(I know there could be some mistakes in this review. I’m trying to improve my English, thanks)
(También puedes leer esta reseña en castellano aquí)
As I explained in the first post, I intend to read three submarine science fiction books. Maybe I must have read this one first, because it is an anterior work than Creatures of the Abyss (1961) but it does not matter: the two novels deal with different topics.
I admit that I expected more from the masters Frederik Pohl and Jack Williamson, but it is my fault because Undersea Quest (1954) is juvenile literature. Juvenile literature is that we call today young adult? I think this is not exactly the same: about the former, one can say that is more naive and intentionally more... juvenile; while about the latter, as far as the few books that I have read, the A weighs more than the Y, but maybe the kind readers of this blog could think different…

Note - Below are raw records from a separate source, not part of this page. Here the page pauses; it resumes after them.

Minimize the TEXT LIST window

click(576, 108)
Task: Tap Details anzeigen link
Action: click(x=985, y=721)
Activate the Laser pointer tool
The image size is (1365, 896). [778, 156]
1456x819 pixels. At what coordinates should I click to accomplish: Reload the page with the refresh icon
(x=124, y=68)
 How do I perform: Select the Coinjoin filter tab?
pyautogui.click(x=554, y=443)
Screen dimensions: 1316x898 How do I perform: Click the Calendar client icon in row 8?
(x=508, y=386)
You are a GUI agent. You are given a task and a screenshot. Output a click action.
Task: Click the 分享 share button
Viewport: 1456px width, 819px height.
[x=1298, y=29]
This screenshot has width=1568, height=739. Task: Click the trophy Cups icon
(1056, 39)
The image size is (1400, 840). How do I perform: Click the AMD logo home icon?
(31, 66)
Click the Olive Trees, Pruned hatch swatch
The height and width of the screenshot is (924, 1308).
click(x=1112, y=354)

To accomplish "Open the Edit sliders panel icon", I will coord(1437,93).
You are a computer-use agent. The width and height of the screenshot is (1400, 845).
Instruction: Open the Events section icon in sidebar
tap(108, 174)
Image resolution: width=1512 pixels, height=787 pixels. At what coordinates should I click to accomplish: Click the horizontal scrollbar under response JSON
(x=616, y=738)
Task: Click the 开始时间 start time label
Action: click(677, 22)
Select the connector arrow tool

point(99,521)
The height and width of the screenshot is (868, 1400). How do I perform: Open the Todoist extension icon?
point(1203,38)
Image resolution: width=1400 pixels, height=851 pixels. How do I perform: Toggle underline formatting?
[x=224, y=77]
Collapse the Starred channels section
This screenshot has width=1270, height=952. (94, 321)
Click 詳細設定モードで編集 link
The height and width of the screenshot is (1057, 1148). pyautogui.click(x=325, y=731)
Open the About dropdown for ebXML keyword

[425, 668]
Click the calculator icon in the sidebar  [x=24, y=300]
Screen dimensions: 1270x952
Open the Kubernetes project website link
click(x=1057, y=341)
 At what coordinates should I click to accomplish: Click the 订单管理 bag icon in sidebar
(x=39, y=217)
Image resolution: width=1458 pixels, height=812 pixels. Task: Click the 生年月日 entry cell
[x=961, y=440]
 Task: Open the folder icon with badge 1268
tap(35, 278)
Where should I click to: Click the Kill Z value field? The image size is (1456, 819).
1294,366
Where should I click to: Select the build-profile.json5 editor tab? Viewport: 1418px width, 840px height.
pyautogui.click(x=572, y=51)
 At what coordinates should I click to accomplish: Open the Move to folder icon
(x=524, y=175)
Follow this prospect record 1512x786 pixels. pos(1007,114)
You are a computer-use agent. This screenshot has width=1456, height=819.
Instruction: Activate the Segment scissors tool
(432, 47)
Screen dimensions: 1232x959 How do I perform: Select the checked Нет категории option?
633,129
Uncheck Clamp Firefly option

So, from the firsts pages I know this is a novel for youngsters. The orphan Jim Eden receives a visit from his uncle, who is a great scientist and lives in a submarine city-state called Marinia. Uncle Eden announces to Jim that on his sixteenth birthday he will join the Sub-Sea Academy... and then the adventure starts. As a submarine cadet, Jim will visit astounding undersea cities; he will make friends (and some enemies) and he will face incredible dangers, including some monsters from the unexplored depths (well, this in not true, they are only mentioned, but I hope to see them in the sequels).
The undersea world that Jim and his friends will know is full of technological marvels, with incredible city-states and submarines faster than the surface vessels, but also this future has its own troubles, such as corruption and crime in Marinia; and also, one terrible threat for the entire world: a shortage of uranium! I said in the previous post how the oceans were considered the promise of future for humanity, and there is another trope: in the fifties the nuclear fission was expected as the future energy source. How I love retrofuturism! (No irony here, I am being honest).
The novel is correctly written, it is narrated from the protagonist point of view and maintains the youthful tone at all times. For example, when the story gives clues about what will occur next, such as when Jim Eden says, Soon (in the next chapter) I would discover how wrong I was. This is a curious way to anticipate the plot because... juvenile literature. However, in the third part of the book the pace is faster and the story gains interest.
Summarizing, an entertaining submarine adventure, nostalgic from better times, by the SFWA Grand Masters Frederik Pohl (1919-2013) and Jack williamson (1908-2006), whose prolific and prolonged careers have given us great science fiction stories for almost six decades.
My next and last under the sea science fiction reading will be Starfish by the mad genius Peter Watts. Naivety is over!